◆ **WHAT THE TASK REQUIRES**
Could you reproduce each of the rows below word for word, leaving out none?

— Start of STORED RECORDS —

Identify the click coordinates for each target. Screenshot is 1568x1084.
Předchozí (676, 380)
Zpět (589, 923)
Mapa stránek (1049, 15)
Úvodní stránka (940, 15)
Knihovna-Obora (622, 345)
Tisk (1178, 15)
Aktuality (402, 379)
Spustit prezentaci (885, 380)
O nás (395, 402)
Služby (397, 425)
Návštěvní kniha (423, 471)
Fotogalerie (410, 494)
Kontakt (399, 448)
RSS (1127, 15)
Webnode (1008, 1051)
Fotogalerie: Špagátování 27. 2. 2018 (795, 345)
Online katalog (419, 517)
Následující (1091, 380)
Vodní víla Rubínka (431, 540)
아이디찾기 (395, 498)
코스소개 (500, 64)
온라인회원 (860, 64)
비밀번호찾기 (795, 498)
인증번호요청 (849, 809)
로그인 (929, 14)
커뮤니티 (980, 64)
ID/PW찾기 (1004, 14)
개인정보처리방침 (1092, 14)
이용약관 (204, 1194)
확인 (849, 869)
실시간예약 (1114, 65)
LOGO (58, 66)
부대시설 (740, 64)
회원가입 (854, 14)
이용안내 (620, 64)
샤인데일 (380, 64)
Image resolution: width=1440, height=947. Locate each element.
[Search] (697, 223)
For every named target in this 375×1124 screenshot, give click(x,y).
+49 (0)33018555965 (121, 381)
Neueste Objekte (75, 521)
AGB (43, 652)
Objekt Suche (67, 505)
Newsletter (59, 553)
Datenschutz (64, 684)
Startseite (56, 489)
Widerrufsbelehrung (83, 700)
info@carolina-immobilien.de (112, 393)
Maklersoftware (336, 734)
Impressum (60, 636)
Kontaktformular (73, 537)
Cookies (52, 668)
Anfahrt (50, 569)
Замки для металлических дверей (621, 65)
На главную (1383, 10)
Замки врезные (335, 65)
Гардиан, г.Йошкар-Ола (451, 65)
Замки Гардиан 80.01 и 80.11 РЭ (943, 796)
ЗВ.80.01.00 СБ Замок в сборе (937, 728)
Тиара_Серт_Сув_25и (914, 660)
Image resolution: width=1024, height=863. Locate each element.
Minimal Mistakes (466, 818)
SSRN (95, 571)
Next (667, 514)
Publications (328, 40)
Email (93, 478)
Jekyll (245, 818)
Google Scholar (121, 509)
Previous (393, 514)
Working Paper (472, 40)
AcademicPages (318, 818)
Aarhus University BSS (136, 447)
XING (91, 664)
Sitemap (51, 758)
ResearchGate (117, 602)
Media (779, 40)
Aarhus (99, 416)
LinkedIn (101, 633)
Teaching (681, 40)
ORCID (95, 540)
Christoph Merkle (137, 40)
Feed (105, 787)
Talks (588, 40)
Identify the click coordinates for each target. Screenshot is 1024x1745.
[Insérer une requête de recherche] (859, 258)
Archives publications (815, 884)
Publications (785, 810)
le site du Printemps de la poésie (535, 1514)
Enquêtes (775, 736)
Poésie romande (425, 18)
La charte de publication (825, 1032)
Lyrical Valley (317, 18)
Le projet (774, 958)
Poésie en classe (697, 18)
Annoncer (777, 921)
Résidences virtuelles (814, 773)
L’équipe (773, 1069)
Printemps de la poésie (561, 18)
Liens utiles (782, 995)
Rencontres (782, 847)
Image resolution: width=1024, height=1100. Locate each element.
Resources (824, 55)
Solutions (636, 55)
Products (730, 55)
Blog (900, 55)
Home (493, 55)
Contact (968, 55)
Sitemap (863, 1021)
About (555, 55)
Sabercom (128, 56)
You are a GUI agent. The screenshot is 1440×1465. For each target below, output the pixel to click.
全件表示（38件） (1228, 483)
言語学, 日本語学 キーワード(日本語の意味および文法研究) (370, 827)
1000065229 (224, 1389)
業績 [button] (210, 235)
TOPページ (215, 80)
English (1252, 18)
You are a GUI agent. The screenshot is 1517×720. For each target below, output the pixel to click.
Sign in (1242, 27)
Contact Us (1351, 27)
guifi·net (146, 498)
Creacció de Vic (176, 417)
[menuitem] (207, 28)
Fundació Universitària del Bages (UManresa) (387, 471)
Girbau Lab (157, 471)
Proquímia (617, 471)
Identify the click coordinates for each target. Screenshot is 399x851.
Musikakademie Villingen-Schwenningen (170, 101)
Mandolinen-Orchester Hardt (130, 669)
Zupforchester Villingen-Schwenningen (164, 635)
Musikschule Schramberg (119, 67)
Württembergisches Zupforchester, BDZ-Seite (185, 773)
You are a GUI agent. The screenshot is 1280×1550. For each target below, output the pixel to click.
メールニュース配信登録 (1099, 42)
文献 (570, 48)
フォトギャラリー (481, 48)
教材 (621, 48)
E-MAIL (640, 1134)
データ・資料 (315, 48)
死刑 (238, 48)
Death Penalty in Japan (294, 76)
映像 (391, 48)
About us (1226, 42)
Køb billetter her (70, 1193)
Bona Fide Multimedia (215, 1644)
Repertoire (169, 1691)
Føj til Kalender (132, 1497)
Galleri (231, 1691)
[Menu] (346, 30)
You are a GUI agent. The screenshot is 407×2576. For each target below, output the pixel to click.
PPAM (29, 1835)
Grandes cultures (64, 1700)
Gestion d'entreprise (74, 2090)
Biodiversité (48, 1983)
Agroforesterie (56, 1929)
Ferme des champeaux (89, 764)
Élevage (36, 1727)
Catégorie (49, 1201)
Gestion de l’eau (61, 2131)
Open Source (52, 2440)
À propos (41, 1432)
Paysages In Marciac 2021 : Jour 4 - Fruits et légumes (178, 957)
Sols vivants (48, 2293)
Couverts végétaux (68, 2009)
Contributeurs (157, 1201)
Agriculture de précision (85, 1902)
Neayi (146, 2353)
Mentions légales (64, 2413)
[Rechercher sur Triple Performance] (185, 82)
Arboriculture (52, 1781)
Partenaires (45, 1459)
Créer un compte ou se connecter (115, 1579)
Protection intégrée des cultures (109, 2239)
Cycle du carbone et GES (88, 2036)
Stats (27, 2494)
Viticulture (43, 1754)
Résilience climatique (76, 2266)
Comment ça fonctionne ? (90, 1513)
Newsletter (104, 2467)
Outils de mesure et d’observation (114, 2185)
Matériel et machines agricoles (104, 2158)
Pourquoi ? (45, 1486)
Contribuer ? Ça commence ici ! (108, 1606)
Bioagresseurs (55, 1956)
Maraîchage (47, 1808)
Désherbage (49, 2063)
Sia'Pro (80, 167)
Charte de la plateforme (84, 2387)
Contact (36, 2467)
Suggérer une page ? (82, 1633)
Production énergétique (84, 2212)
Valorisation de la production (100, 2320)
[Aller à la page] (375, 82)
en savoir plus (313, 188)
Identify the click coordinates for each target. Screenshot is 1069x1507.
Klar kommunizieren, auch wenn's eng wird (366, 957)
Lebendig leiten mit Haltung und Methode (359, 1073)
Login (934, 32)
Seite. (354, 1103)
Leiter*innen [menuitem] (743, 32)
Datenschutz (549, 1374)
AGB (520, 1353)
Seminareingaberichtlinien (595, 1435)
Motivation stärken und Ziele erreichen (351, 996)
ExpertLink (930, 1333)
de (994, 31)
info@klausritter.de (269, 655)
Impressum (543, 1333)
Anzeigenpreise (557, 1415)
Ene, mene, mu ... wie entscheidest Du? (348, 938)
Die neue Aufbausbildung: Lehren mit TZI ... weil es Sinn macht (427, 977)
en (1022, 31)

— End of STORED RECORDS —

◆ **EXERCISE SOLUTION**
Identify the click coordinates for each target. Screenshot is 1568x1084.
Předchozí (676, 380)
Zpět (589, 923)
Mapa stránek (1049, 15)
Úvodní stránka (940, 15)
Knihovna-Obora (622, 345)
Tisk (1178, 15)
Aktuality (402, 379)
Spustit prezentaci (885, 380)
O nás (395, 402)
Služby (397, 425)
Návštěvní kniha (423, 471)
Fotogalerie (410, 494)
Kontakt (399, 448)
RSS (1127, 15)
Webnode (1008, 1051)
Fotogalerie: Špagátování 27. 2. 2018 (795, 345)
Online katalog (419, 517)
Následující (1091, 380)
Vodní víla Rubínka (431, 540)
아이디찾기 (395, 498)
코스소개 (500, 64)
온라인회원 (860, 64)
비밀번호찾기 (795, 498)
인증번호요청 (849, 809)
로그인 (929, 14)
커뮤니티 (980, 64)
ID/PW찾기 (1004, 14)
개인정보처리방침 (1092, 14)
이용약관 (204, 1194)
확인 (849, 869)
실시간예약 (1114, 65)
LOGO (58, 66)
부대시설 (740, 64)
회원가입 (854, 14)
이용안내 (620, 64)
샤인데일 (380, 64)
Image resolution: width=1440, height=947. Locate each element.
[Search] (697, 223)
For every named target in this 375×1124 screenshot, give click(x,y).
+49 (0)33018555965 (121, 381)
Neueste Objekte (75, 521)
AGB (43, 652)
Objekt Suche (67, 505)
Newsletter (59, 553)
Datenschutz (64, 684)
Startseite (56, 489)
Widerrufsbelehrung (83, 700)
info@carolina-immobilien.de (112, 393)
Maklersoftware (336, 734)
Impressum (60, 636)
Kontaktformular (73, 537)
Cookies (52, 668)
Anfahrt (50, 569)
Замки для металлических дверей (621, 65)
На главную (1383, 10)
Замки врезные (335, 65)
Гардиан, г.Йошкар-Ола (451, 65)
Замки Гардиан 80.01 и 80.11 РЭ (943, 796)
ЗВ.80.01.00 СБ Замок в сборе (937, 728)
Тиара_Серт_Сув_25и (914, 660)
Image resolution: width=1024, height=863. Locate each element.
Minimal Mistakes (466, 818)
SSRN (95, 571)
Next (667, 514)
Publications (328, 40)
Email (93, 478)
Jekyll (245, 818)
Google Scholar (121, 509)
Previous (393, 514)
Working Paper (472, 40)
AcademicPages (318, 818)
Aarhus University BSS (136, 447)
XING (91, 664)
Sitemap (51, 758)
ResearchGate (117, 602)
Media (779, 40)
Aarhus (99, 416)
LinkedIn (101, 633)
Teaching (681, 40)
ORCID (95, 540)
Christoph Merkle (137, 40)
Feed (105, 787)
Talks (588, 40)
Identify the click coordinates for each target. Screenshot is 1024x1745.
[Insérer une requête de recherche] (859, 258)
Archives publications (815, 884)
Publications (785, 810)
le site du Printemps de la poésie (535, 1514)
Enquêtes (775, 736)
Poésie romande (425, 18)
La charte de publication (825, 1032)
Lyrical Valley (317, 18)
Le projet (774, 958)
Poésie en classe (697, 18)
Annoncer (777, 921)
Résidences virtuelles (814, 773)
L’équipe (773, 1069)
Printemps de la poésie (561, 18)
Liens utiles (782, 995)
Rencontres (782, 847)
Image resolution: width=1024, height=1100. Locate each element.
Resources (824, 55)
Solutions (636, 55)
Products (730, 55)
Blog (900, 55)
Home (493, 55)
Contact (968, 55)
Sitemap (863, 1021)
About (555, 55)
Sabercom (128, 56)
You are a GUI agent. The screenshot is 1440×1465. For each target below, output the pixel to click.
全件表示（38件） (1228, 483)
言語学, 日本語学 キーワード(日本語の意味および文法研究) (370, 827)
1000065229 (224, 1389)
業績 [button] (210, 235)
TOPページ (215, 80)
English (1252, 18)
You are a GUI agent. The screenshot is 1517×720. For each target below, output the pixel to click.
Sign in (1242, 27)
Contact Us (1351, 27)
guifi·net (146, 498)
Creacció de Vic (176, 417)
[menuitem] (207, 28)
Fundació Universitària del Bages (UManresa) (387, 471)
Girbau Lab (157, 471)
Proquímia (617, 471)
Identify the click coordinates for each target. Screenshot is 399x851.
Musikakademie Villingen-Schwenningen (170, 101)
Mandolinen-Orchester Hardt (130, 669)
Zupforchester Villingen-Schwenningen (164, 635)
Musikschule Schramberg (119, 67)
Württembergisches Zupforchester, BDZ-Seite (185, 773)
You are a GUI agent. The screenshot is 1280×1550. For each target below, output the pixel to click.
メールニュース配信登録 (1099, 42)
文献 (570, 48)
フォトギャラリー (481, 48)
教材 (621, 48)
E-MAIL (640, 1134)
データ・資料 (315, 48)
死刑 (238, 48)
Death Penalty in Japan (294, 76)
映像 (391, 48)
About us (1226, 42)
Køb billetter her (70, 1193)
Bona Fide Multimedia (215, 1644)
Repertoire (169, 1691)
Føj til Kalender (132, 1497)
Galleri (231, 1691)
[Menu] (346, 30)
You are a GUI agent. The screenshot is 407×2576. For each target below, output the pixel to click.
PPAM (29, 1835)
Grandes cultures (64, 1700)
Gestion d'entreprise (74, 2090)
Biodiversité (48, 1983)
Agroforesterie (56, 1929)
Ferme des champeaux (89, 764)
Élevage (36, 1727)
Catégorie (49, 1201)
Gestion de l’eau (61, 2131)
Open Source (52, 2440)
À propos (41, 1432)
Paysages In Marciac 2021 : Jour 4 - Fruits et légumes (178, 957)
Sols vivants (48, 2293)
Couverts végétaux (68, 2009)
Contributeurs (157, 1201)
Agriculture de précision (85, 1902)
Neayi (146, 2353)
Mentions légales (64, 2413)
[Rechercher sur Triple Performance] (185, 82)
Arboriculture (52, 1781)
Partenaires (45, 1459)
Créer un compte ou se connecter (115, 1579)
Protection intégrée des cultures (109, 2239)
Cycle du carbone et GES (88, 2036)
Stats (27, 2494)
Viticulture (43, 1754)
Résilience climatique (76, 2266)
Comment ça fonctionne ? (90, 1513)
Newsletter (104, 2467)
Outils de mesure et d’observation (114, 2185)
Matériel et machines agricoles (104, 2158)
Pourquoi ? (45, 1486)
Contribuer ? Ça commence ici ! (108, 1606)
Bioagresseurs (55, 1956)
Maraîchage (47, 1808)
Désherbage (49, 2063)
Sia'Pro (80, 167)
Charte de la plateforme (84, 2387)
Contact (36, 2467)
Suggérer une page ? (82, 1633)
Production énergétique (84, 2212)
Valorisation de la production (100, 2320)
[Aller à la page] (375, 82)
en savoir plus (313, 188)
Identify the click coordinates for each target. Screenshot is 1069x1507.
Klar kommunizieren, auch wenn's eng wird (366, 957)
Lebendig leiten mit Haltung und Methode (359, 1073)
Login (934, 32)
Seite. (354, 1103)
Leiter*innen [menuitem] (743, 32)
Datenschutz (549, 1374)
AGB (520, 1353)
Seminareingaberichtlinien (595, 1435)
Motivation stärken und Ziele erreichen (351, 996)
ExpertLink (930, 1333)
de (994, 31)
info@klausritter.de (269, 655)
Impressum (543, 1333)
Anzeigenpreise (557, 1415)
Ene, mene, mu ... wie entscheidest Du? (348, 938)
Die neue Aufbausbildung: Lehren mit TZI ... weil es Sinn macht (427, 977)
en (1022, 31)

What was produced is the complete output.